Kashgar, che fu un importante nodo carovaniero sulla via della seta, è diventata una città modernissima. Anche il famoso mercato domenicale si è modernizzato e ha perso il suo fascino rispetto al passato. Ma esiste ancora la Kashgar contadina. Al centro, vicino alla grande moschea del venerdì, uscendo dalla ‘futuristica’ piazza, rimane un nucleo ‘vecchio’ con case fatte di fango seccate al sole. Ahimè, stanno scomparendo.Ci sono ancora i negozi artigianali dove tutto viene fatto a mano. Il governo ha costruito dei moderni condomini ma nessuno ci vuol andar a vivere. Non è vita per loro. Ma nella periferia, dove vivono i contadini, le case sono tradizionali con il cortile interno dove si trova il fico e la vigna e nel giardino ci sono tanti alberi da frutta e animali. Usano ancora il carro e i cavalli per recarsi nei campi.
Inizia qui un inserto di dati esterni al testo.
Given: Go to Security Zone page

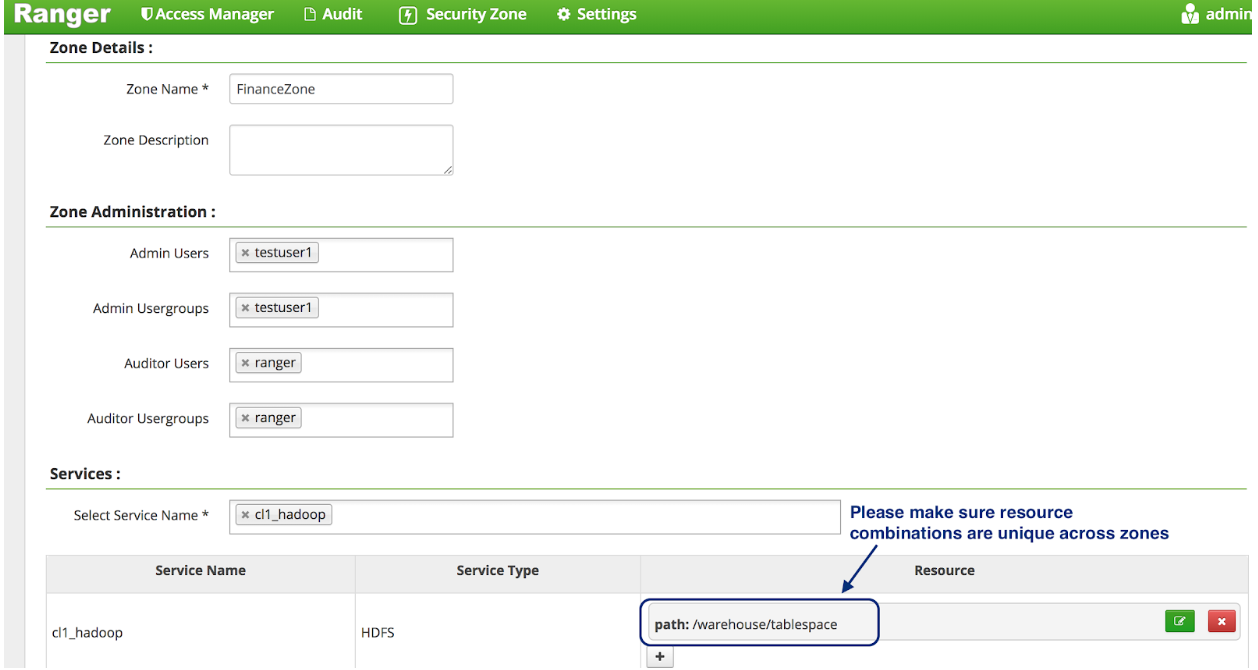Looking at the screenshot, I should click(x=463, y=14).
Ma lasciamo Kashgar. Ne abbiamo parlato anche troppo nei precedenti racconti. Il percorso da Kashgar verso Turfan è oramai lungo una superstrada. Si viaggia veloce anche se ora ci sono tanti divieti di velocità. La polizia stradale è sempre in agguato. Per vedere le famose grotte buddhiste lungo la via della seta bisogna fare centinaia e centinaia di chilometri. La prima tappa è lunga ma veloce (un po’ meno di 500 km) da Kashgar ad Aksu. E’ un percorso di trasferimento. Non c’è nulla da vedere a parte le montagne brulle da una parte e il deserto dall’altra: si tratta del bacino del Tarim, dove si trova il fatidico deserto del Taklamakan. Anzi, le oasi si stanno allargando notevolmente grazie alle acque che scorrono giù dalle montagne e che permettono di estendere le coltivazioni. In effetti lungo quella strada si vede molto meno deserto e molto più verde rispetto ad una volta.
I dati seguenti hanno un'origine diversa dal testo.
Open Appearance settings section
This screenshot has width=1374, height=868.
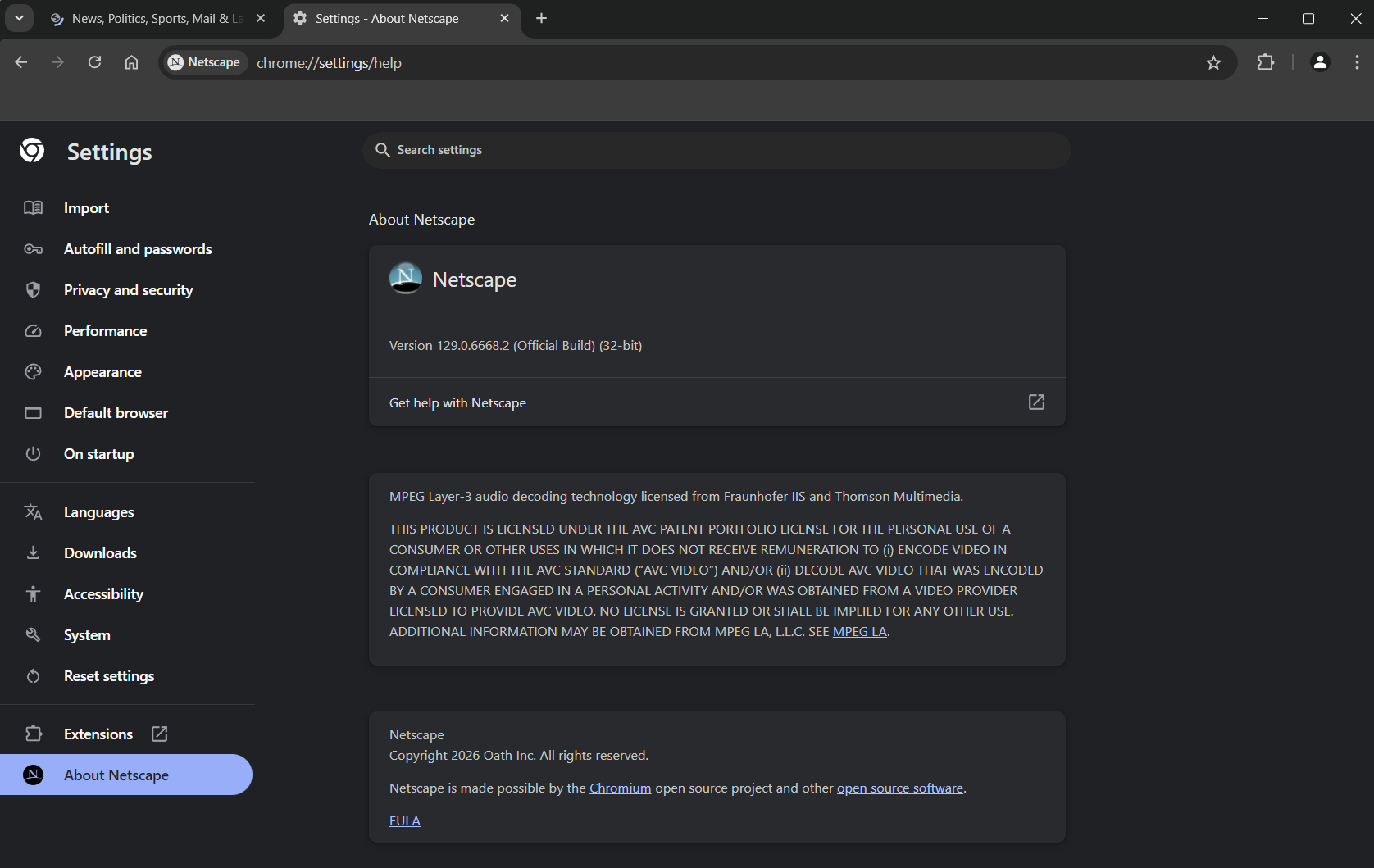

Bisogna usare la fantasia per visualizzare le carovane cariche di merci che viaggiavano in pace durante l'espansione dell’impero mongolo in tutto il continente asiatico (1215-1360), che diede stabilità economica e ristabilì l'importanza della Via della seta come mezzo di comunicazione tra Oriente e Occidente. Allora il cammino era arduo sia d’inverno con il freddo pungente che d’estate con caldo torrido e forti venti. Oggi Aksu (all’epoca della dinastia Han conosciuta come Kumo) è una città modernissima con viali larghi, grattacieli, negozi eleganti e alberghi quasi lussuosi. Non c’è niente che valga la pena di vedere. È interessante comunque perché Aksu rispecchia il ‘grande balzo in avanti’, per usare un termine di Mao,verso la più completa modernizzazione.
Aksu è un importantissimo centro agricolo noto soprattutto per la produzione del cotone. Oggi ci sono nuove industrie, soprattutto chimiche. Si lascia Aksu per prendere una strada secondaria attraverso un paesaggio molto bello verso le alte vette della catena Tianshan per arrivare a Kizil, un importante sito buddhista disseminato di grotte, alcune delle quali affrescate. Si trova in una bellissima posizione sopra il fiume Muzat. È un complesso molto grande. Purtroppo i custodi che ‘custodiscono’ le chiavi non ti fanno vedere le grotte più belle. Bisogna discutere con loro prima di fare il giro, ma spesso fanno orecchie da mercante. L’anno scorso, 2008, ho trovato un custode piuttosto ragionevole e abbiamo visto delle grotte affrescate molto importanti che normalmente non vengono aperte. Da Kizil si percorre una valle rocciosa di grande suggestione per arrivare infine a Kuqa, la cittadina più uigura, etnia turcofona, dello Xinjiang. Qui molti appoggiano gruppi panturchi vietati dal governo centrale di Pechino.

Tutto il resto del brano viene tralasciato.